Domain 4: Treatment of illness
Statement: Psychiatric disorders may be (or should be) treated with biological, psychological, and social therapies.
While the BPSM is used by some clinicians as a sort of checklist that helps them to remember to consider the variety of available therapeutic options, its liabilities in this context are similar to those exposed under Domain 3. Specifically, dividing up psychiatric treatments in this way obscures potentially common mechanisms among them. Thus Baxter and colleagues,3 writing about their positron emission tomography (PET) findings in obsessive-compulsive disorder, felt the need to explain that "the possibility of both a serotonin reuptake inhibitor and behavior modification treatments having the same neural effects is not as farfetched as it might seem to some at first glance."
Further, the BPSM as applied to the conceptualization of differential therapeutics creates a false expectation of correspondence between putative causes or manifestations of illness on the one hand and components of treatment on the other. Thus, an illness thought to have a "biological" (often conflated with heritable) origin, and/or one that presents with "biological" signs or symptoms (a categorization often applied, for example, to vegetative abnormalities), warrants a "biological" (ie, pharmacologic or electroconvulsive) therapy. In contrast, a condition conceived of as resulting from a "psychological" or "social" cause (often conflated with adverse life events), and/or presenting with "psychological" symptoms (eg, identity disturbance), calls for use of a "psychosocial" intervention. Because the BPSM encourages its users to conceptualize psychopathology as resulting from a combination of biological, psychological, and social forces—which, in turn, manifest as a combination of physical and psychological symptoms—it appears to be an inescapable conclusion that essentially all patients should be managed with a combination of treatments selected from each of the categories that the BPSM comprises.
Discouragingly, this ideologic (as opposed to empiric) imperative is codified as dogma by the American Board of Psychiatry and Neurology. As Morrison and Munoz4 advise their anxious readers who are preparing for the oral portion of the psychiatry specialty board examination, "psychiatric management requires attention to these potential interventions: biological, psychological, social. This biopsychosocial framework underlies modern treatment formulation. At all costs, you must discuss each of its parts in the treatment plan of any patient you examine." Candidates for board certification in psychiatry ignore that admonition at their peril!
Conclusion
As I have shown, the BPSM is a linguistic and conceptual convention whose influence (on its own and via related linguistic and conceptual conventions such as the DSM multiaxial diagnostic system) is felt across a range of domains of psychiatric thinking. Although I am certainly not the first to criticize the BPSM and its uses in psychiatry (see, for example, Ghaemi5), what I have outlined (following Goodman6) is how, as a fundamentally dualist model that forces its users to employ the categories of "bio," "psycho," and "social" in various misleading ways, it is both a manifestation of and a contributor to misunderstanding. Practical consequences of that misunderstanding almost certainly include separation of psychiatry from the rest of medicine, stigmatization of patients with psychiatric illnesses, and an inequitable distribution of resources (eg, managed care "carveouts").
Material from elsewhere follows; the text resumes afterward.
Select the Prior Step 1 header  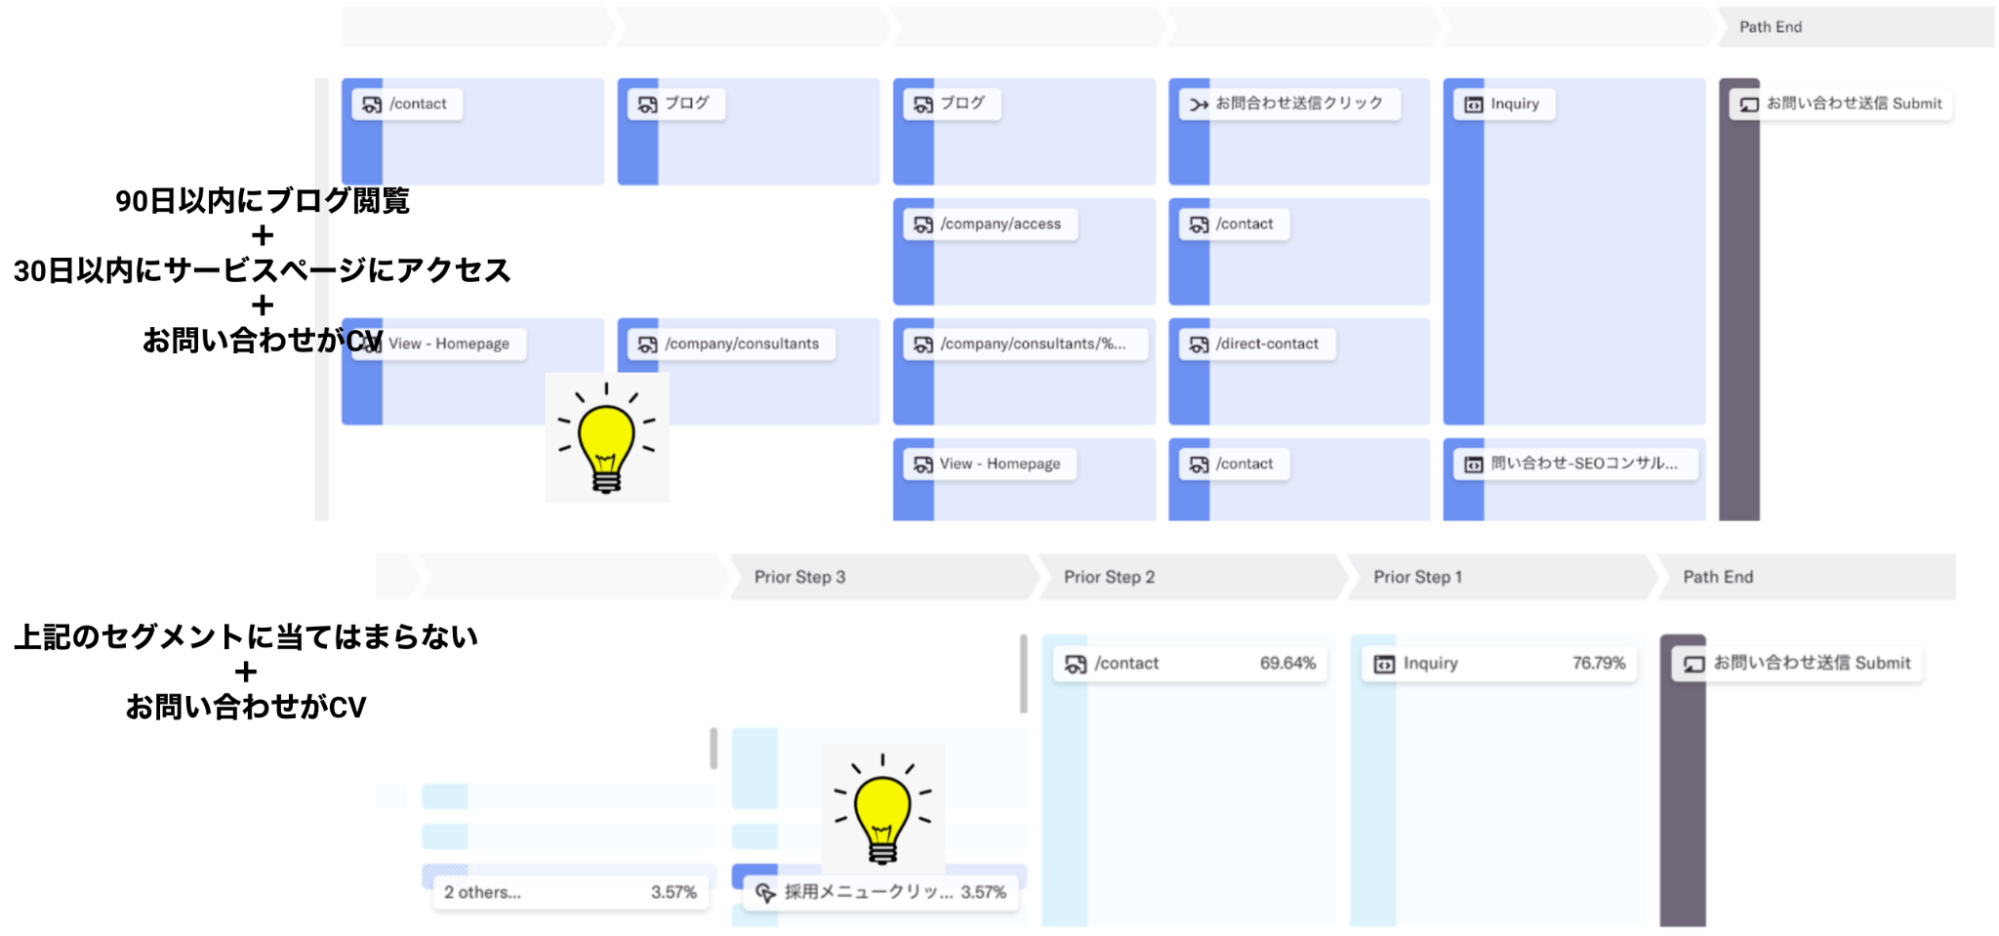pyautogui.click(x=1417, y=577)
What I have focused on in this essay, though, are its conceptual costs, including distortions of the differential diagnostic and differential therapeutic processes and—of paramount importance—impairment of our ability to communicate modern psychiatric thinking to our students, residents, colleagues, patients, and the public. After all, it should not come as a surprise that 21st century science does not fit well into the 17th century dualist framework of the BPSM.
Into what conceptual structure, then, does modern psychiatric science fit? The answer, I believe, is a mature biological, or "holobiological," model. This is in contrast to the crude and naive biological reductionism of an earlier era that discounted the role played by the interpersonal environment in the etiopathogenesis and treatment of illness and to which the BPSM was in some ways a response. This mature or holobiological model is one that accommodates within an explicitly monist/ materialist framework the broad range of inherited and acquired phenomena that are salient to human disorders. Its mode of explanation is gene and environment action and interaction in the production of disease phenotypes (see, for example, Pezawas and colleagues7) and therapeutic responses. Guided by such a model, we can be in a position to fashion the future findings of psychiatric science into a coherent account—for ourselves, our students, our colleagues, and our patients—of the causes, manifestations, classification, and treatments of psychopathology.
Dr Waterman is associate professor of psychiatry and associate dean for student affairs at the University of Vermont College of Medicine in Burlington. He reports that he has no conflicts of interest concerning the subject matter of this article.